All of that, Iron Man again, and my Witchcraft class built my day today.  Witchcraft might be my favorite class, because again, best professor ever, little work, and also it's about witchcraft.  We are always talking about the line between magic and religion.  BUT IS THERE ONE?  IS THERE?  And about how all these things got added the Judeo/Christian traditions and texts but now almost no one knows what they started out as.  Who knows the difference between Satan, Lucifer, Beezlebub, and Belial, hmmm?  (On another note, we are reading The Pilgrim's Progress in my Print Culture class and it features another pagan god that got rewritten as the devil, Apollyon, and this book is INSANE.  There's a board game of it.  Where is it?  Can I play it?)  

In other important news, Jon Stewart is performing at Hamilton on November 14.  He's the next in the Great Names series.  This is after the election so it is bound to be interesting anyway.  I'm so excited.

Last night I drove my friends to get sushi in another attempt to increase my awareness of where I am and how to travel like a normal person.  And we got to eat at a good Japanese restaurant too.  We returned, went to the Kooks concert for maybe 10 minutes, it was a billion degrees in there and gross, we left, went to the choir concert in the crazy Buffers suite, it was even more degrees and smelly, and we left again.  Somewhere in there was some time at the Pub.

Speaking of the Pub, three friends and I have officially formed a trivia team.  We did well last week.  Not well enough to place, but well above a lot of the other teams.  We are Here for the Beer, and I can say I proudly contributed the Stephen Colbert answer, the tuberculosis answer, and half of the failed 2004 conventions answer.  All we really want are the winners' t-shirts at the end.

Next Tuesday I start kayaking, but am a little worried now after my bizarre dream in which my instructor, Andrew Jillings, had actually been dead for many years and had been replaced by a British author who hated his life and the spotlight - a secret only a few friends and the officers of HOC knew about.  Weird.

Gute Nacht, bis spaeter.

28 August, 2008

DIE SCHOENSTE STADT!

Having returned from many European adventures, saved the animals, and not applied to Colgate, I am now back at Hamilton here in the states.  I moved in Tuesday morning, and have been fairly busy ever since.  

Tuesday night I united two of my best friends here with a best friend from abroad, and while maybe I just felt awkward at first, they all liked each other in the end.  I drove us all to dinner (!!! sometimes I can drive!) at The Only, where Old Hippie Guy missed us and gave us some delicious food.  We then exercised some of the privileges of being old people at a liquor store, and headed back to hang out for the night.  Then Wednesday saw the annual Target trip for things we forgot or want in a suite, where I mostly just bought food.  I went to the Hypnotist performance that night and he was as entertaining as I remembered from Freshman year.  I almost got trampled at the end by the guy who was convinced he'd left his kid somewhere the second he set foot out of the auditorium.  Afterwards I went to a Hogwarts at Hamilton e-board meeting (we are too excited and want to kick things off early) in the brand shiny new Kirkland loft.  There is so much space.  I actually don't even know what I would do with all that space, with just two people living there.  But it's pretty nice.  I stopped by in Kirkland to say hello to some other people first and had a nice time continuing the reunions.
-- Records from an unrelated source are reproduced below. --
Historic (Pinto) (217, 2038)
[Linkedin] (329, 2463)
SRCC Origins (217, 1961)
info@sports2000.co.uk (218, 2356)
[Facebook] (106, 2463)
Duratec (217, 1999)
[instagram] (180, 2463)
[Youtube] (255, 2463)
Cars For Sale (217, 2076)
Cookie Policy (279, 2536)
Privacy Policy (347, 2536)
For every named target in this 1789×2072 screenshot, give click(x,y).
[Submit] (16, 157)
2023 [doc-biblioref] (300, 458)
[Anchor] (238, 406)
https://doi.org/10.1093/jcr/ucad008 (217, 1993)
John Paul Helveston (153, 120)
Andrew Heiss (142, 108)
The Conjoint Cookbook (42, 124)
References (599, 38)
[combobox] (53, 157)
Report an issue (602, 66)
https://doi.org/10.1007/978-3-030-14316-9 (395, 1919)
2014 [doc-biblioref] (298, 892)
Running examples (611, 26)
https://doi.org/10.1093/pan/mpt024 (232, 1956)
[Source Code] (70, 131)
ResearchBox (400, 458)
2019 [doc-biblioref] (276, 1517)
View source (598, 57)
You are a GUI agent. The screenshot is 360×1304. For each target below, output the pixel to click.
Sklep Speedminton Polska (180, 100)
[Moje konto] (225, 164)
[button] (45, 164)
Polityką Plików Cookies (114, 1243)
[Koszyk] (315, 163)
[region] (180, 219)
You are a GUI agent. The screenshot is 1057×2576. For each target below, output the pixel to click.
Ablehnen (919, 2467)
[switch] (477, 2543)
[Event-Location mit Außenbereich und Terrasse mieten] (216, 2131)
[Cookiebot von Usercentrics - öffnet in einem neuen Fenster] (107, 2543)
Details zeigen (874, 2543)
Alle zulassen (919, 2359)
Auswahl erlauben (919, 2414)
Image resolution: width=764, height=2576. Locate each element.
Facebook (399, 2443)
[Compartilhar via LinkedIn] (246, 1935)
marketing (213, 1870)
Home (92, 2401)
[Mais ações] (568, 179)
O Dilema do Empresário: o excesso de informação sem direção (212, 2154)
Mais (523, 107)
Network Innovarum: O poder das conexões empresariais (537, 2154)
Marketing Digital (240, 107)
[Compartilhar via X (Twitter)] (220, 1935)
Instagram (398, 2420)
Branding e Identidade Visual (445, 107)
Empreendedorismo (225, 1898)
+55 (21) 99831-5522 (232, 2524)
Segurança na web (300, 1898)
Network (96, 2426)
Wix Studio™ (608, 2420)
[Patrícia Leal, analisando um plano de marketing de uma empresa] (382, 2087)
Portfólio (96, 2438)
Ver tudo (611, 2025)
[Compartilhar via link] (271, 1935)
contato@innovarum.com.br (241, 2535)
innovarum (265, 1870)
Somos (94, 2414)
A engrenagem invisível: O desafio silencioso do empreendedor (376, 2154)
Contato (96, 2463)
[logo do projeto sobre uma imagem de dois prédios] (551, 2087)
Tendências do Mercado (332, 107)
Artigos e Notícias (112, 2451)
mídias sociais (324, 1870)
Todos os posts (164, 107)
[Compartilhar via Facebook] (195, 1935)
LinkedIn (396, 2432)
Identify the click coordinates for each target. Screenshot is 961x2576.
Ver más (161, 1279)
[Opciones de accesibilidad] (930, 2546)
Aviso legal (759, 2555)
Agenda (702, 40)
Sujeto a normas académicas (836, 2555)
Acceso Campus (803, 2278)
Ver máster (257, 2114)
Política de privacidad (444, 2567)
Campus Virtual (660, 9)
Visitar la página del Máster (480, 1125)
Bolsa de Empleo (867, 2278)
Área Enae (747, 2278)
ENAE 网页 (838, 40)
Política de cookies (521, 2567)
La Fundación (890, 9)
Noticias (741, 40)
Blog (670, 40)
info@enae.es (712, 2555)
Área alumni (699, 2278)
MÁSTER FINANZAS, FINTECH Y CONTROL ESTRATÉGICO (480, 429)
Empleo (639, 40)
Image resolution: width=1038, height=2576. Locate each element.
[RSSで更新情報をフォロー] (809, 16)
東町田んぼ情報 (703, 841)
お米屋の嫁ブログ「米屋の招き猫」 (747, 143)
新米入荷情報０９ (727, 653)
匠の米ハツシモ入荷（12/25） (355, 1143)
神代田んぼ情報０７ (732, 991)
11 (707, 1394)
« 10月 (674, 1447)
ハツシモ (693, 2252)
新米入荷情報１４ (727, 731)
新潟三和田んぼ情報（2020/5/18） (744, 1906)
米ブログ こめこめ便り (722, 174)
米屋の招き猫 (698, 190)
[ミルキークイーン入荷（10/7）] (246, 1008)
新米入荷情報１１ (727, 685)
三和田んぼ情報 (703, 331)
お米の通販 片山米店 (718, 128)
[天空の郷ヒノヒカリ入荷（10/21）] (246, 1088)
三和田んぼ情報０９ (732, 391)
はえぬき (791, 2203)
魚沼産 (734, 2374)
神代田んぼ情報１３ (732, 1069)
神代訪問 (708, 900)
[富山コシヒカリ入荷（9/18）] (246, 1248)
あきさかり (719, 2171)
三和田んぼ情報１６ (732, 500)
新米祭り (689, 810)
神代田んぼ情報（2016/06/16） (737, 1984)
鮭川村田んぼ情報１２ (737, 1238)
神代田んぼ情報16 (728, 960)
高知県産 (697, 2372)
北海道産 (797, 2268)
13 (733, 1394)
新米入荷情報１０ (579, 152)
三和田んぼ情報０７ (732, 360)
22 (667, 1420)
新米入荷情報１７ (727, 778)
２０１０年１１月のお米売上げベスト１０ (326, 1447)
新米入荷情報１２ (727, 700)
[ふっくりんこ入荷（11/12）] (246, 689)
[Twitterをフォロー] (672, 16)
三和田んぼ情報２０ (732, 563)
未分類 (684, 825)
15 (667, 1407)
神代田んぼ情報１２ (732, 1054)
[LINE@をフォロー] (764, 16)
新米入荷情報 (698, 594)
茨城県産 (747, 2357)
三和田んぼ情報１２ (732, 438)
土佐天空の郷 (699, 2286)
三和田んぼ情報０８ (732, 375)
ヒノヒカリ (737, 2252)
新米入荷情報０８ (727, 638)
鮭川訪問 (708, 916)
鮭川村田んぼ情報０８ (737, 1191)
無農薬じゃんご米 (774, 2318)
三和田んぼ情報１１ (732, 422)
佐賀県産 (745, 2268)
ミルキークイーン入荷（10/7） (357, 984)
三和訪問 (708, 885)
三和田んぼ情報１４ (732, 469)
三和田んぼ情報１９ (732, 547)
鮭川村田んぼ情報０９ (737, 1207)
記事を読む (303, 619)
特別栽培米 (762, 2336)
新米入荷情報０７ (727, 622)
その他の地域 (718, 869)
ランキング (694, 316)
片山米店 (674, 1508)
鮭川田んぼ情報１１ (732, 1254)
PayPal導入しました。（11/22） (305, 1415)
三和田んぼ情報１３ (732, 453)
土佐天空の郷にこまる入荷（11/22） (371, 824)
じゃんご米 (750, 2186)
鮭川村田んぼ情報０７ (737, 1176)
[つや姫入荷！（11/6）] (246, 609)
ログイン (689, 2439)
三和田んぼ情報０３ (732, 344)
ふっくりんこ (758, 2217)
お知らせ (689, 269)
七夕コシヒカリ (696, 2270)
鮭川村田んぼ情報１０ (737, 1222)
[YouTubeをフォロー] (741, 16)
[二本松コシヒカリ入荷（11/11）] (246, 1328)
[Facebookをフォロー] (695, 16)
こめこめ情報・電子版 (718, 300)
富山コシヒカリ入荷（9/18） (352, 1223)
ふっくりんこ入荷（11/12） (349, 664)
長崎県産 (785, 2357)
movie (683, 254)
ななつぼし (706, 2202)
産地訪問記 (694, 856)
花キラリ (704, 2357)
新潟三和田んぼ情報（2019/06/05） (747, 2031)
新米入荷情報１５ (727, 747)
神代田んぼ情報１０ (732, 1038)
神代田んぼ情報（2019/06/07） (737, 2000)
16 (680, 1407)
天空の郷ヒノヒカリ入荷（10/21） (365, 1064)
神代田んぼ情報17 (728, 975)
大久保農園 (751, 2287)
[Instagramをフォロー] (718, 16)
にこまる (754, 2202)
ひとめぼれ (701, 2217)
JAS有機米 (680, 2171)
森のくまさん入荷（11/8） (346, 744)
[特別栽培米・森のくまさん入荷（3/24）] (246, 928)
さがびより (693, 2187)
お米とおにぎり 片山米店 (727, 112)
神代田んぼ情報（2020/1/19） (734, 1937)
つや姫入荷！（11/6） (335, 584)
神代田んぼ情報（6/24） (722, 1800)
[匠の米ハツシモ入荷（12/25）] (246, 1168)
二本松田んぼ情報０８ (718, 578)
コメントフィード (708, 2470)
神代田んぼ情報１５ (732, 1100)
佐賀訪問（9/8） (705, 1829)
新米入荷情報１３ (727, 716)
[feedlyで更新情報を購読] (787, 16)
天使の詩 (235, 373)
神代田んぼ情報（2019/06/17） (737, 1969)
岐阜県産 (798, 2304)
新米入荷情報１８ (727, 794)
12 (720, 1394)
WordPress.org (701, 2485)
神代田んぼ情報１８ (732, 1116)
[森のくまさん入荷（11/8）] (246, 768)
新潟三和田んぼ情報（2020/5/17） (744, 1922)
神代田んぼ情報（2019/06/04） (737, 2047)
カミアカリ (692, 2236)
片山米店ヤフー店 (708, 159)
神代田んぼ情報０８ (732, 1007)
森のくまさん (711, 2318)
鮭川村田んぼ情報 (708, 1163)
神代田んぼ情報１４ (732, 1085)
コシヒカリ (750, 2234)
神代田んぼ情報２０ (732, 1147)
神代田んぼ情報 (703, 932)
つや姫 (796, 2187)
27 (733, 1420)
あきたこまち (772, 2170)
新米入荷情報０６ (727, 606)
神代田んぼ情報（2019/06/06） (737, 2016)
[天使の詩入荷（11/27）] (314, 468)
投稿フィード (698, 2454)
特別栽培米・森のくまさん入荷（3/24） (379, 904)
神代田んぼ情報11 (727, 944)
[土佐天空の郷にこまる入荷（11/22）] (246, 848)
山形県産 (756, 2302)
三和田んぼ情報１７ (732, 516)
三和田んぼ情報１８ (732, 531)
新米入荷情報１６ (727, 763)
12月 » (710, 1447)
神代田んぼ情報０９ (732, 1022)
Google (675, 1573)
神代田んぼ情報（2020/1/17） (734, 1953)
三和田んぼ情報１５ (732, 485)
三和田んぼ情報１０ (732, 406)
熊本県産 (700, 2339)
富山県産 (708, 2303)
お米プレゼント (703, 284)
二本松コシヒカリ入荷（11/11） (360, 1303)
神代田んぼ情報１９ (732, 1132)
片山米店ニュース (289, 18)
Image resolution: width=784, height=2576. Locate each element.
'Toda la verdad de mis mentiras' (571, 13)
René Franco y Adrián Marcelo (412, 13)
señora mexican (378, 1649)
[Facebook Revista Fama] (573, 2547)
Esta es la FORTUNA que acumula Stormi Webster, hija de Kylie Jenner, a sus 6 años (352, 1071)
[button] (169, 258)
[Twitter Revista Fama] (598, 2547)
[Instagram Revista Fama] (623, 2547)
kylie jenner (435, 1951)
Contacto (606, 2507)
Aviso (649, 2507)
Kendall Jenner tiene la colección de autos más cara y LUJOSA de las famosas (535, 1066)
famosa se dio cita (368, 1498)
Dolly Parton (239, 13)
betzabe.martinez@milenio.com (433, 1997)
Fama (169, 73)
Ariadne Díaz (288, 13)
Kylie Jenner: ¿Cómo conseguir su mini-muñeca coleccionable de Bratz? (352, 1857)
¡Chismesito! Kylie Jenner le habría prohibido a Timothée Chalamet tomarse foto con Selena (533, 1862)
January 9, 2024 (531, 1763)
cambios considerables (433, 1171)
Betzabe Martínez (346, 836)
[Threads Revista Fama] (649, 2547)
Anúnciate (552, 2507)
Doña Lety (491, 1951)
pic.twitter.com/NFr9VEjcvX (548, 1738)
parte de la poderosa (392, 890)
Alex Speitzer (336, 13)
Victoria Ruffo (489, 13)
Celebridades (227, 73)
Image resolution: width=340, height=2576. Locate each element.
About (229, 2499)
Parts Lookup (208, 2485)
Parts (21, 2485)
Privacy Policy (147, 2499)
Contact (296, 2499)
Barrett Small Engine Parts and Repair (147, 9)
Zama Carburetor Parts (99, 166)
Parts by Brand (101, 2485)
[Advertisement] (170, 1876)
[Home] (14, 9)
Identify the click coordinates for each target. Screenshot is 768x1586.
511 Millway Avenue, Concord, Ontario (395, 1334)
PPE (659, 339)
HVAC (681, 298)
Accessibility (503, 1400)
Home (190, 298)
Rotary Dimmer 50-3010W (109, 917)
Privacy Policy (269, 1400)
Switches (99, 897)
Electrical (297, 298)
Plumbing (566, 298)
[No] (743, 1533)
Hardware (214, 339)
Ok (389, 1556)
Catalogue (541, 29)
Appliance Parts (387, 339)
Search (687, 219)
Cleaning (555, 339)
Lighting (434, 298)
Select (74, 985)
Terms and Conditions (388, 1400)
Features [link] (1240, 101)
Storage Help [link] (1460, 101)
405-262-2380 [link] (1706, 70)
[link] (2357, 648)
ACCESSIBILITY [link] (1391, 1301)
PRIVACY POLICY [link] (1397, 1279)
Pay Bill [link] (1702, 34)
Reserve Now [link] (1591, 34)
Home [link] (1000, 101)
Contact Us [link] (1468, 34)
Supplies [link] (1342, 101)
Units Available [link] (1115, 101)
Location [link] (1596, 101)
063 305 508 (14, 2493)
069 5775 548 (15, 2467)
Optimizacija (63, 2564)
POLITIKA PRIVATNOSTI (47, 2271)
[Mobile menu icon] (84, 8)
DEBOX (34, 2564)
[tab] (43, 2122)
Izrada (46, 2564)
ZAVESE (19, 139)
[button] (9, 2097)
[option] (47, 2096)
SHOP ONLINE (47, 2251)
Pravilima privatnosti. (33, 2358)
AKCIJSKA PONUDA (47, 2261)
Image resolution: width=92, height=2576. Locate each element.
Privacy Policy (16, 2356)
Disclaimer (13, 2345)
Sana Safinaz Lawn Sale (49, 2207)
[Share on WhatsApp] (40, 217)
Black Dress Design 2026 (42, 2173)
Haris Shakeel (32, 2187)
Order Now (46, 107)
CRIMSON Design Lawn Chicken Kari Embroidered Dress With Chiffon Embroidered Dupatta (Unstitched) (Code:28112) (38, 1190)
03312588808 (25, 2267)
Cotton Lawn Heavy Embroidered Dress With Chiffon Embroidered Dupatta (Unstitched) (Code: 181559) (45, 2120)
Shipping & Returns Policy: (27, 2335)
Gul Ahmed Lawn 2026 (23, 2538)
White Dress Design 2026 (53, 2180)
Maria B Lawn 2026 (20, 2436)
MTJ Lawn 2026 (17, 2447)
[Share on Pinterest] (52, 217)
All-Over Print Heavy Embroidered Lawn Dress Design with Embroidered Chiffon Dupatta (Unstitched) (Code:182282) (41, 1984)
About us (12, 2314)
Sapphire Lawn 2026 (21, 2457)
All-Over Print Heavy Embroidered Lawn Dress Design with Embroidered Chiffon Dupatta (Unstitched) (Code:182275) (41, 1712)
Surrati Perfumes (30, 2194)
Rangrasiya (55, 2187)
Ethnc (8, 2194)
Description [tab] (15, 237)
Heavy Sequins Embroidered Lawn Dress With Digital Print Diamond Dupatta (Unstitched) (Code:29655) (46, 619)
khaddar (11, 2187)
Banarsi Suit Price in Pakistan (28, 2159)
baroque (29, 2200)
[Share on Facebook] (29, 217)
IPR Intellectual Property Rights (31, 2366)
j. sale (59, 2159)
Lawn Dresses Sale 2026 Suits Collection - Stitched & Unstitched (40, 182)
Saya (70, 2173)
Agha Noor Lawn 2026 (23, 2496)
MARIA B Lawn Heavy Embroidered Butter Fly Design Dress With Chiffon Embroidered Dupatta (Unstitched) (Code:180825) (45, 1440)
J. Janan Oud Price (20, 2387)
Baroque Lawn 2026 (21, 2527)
Today classes began.  I started with a bright and early 9 AM The Rise of Print Culture starring my second favorite professor, Margie Thickstun.  I am mostly excited for this class because we get to use a printing press and learn to MAKE BOOKS.  I mean, that is what Creative Writing majors get excited about.  We looked at medieval books from the rare books collection, which I did in a class last year but they still amaze me.  I have a bunch of friends in that class so it should be good anyway.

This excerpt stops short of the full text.